No doubt because of the absence of the necessary transcripts, the plaintiffs’ appellate brief fails to contain the documented statement of facts prescribed by § 3060F (c)2 of the Practice Book. That subsection requires a “statement of facts . . . supported by appropriate references to the page or pages of the record or transcript upon which the party relies.” The plaintiffs’ brief contains nothing more than the unsupported allegation that, as a result of the defendant city’s negligence in failing to maintain a fence, the decedents gained access to the river and were drowned. The failure to set out the salient facts in the manner required by § 3060F (c) is a second reason why appellate review of the plaintiffs’ claims of error is unwarranted in this case. McGaffin v. Roberts, 193 Conn. 393, 399 n.6, 479 A.2d 176 (1984), cert. denied, 470 U.S. 1050, 105 S. Ct. 1747, 84 L. Ed. 2d 813 (1985); State v. Jones, 193 Conn. 70, 74, 475 A.2d 1087 (1984).

There is no error.

“[Practice Book] Sec. 3060D. review by the supreme court

“The supreme court may reverse or modify the decision of the trial court if it determines that the decision is clearly erroneous in view of the evidence and pleadings in the whole record.

“If the supreme court deems it necessary to the proper disposition of the cause, it may remand the case for a further articulation of the basis of the trial court’s decision.

“It is the responsibility of the appellant to provide an adequate record for review.”

Practice Book § 3060P (c) provides: “[briefs]—appellant’s brief; form

“The appellant’s brief shall contain the following ....

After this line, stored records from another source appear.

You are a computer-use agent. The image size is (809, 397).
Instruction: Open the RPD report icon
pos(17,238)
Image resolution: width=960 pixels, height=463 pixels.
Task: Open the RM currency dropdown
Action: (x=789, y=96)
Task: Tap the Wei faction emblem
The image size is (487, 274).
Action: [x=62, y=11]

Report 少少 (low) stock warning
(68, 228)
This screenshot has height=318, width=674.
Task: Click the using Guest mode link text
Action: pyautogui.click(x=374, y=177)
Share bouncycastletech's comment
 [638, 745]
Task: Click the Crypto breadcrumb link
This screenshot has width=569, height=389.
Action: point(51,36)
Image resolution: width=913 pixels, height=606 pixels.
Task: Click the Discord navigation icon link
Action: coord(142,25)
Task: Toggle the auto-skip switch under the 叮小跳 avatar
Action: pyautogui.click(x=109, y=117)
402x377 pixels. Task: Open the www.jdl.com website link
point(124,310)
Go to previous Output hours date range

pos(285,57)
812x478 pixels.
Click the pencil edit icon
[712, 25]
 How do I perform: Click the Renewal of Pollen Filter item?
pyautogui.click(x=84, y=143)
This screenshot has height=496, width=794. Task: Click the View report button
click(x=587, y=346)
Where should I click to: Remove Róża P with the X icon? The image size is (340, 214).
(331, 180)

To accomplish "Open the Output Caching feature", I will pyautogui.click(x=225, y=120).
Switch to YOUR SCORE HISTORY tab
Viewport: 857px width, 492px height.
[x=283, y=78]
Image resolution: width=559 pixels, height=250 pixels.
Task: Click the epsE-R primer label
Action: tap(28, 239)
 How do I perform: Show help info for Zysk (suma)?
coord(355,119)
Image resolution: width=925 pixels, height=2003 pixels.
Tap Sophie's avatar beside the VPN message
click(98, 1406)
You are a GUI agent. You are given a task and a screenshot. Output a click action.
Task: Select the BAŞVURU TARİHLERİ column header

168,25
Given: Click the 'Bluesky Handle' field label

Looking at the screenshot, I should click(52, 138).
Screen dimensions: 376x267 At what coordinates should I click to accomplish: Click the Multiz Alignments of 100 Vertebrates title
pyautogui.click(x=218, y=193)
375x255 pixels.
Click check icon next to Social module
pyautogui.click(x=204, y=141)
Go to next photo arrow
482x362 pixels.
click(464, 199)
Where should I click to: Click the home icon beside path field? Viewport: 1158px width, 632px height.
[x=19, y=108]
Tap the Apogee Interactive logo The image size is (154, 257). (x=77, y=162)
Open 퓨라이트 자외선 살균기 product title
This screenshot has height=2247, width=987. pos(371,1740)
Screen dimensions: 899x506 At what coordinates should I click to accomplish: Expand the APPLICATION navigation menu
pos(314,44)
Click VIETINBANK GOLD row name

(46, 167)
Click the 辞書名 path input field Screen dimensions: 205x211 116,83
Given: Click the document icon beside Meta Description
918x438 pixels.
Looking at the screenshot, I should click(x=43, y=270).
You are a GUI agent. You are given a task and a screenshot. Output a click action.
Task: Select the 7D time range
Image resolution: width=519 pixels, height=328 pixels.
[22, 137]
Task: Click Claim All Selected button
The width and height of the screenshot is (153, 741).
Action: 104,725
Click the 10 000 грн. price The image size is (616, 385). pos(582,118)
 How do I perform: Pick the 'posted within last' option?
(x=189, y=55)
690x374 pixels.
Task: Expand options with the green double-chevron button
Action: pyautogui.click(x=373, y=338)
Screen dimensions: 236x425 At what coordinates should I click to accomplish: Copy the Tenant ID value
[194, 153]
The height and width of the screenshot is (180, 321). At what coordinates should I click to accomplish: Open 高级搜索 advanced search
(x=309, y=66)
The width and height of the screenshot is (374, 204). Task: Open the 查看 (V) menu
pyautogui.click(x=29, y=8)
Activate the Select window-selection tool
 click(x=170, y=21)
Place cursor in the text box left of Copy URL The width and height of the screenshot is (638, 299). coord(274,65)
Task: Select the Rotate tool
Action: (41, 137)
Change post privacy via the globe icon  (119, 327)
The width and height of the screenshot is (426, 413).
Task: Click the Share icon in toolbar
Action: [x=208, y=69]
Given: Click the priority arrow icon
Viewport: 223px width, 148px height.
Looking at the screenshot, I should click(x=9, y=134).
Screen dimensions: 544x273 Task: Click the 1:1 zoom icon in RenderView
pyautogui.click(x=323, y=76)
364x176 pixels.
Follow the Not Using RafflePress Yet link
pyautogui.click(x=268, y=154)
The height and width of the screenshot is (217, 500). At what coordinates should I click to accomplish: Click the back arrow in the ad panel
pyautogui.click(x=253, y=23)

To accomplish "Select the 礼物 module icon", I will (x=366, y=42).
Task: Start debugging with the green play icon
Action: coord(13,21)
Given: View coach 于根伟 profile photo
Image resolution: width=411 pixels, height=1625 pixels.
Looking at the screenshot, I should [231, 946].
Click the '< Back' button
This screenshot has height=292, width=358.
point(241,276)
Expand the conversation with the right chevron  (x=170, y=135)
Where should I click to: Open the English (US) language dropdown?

“(c) A statement of the nature of the proceedings and of the facts of the case. The statement of facts shall be in narrative form, and shall be supported by appropriate references to the page or pages of the record or transcript upon which the party relies. The statement of facts should not be detailed or voluminous but must be confined strictly to facts bearing upon the questions raised. An appellant may not rely upon any fact unless it is set forth in his statement of facts or is incorporated into his brief in accordance with subsection (d) hereof.”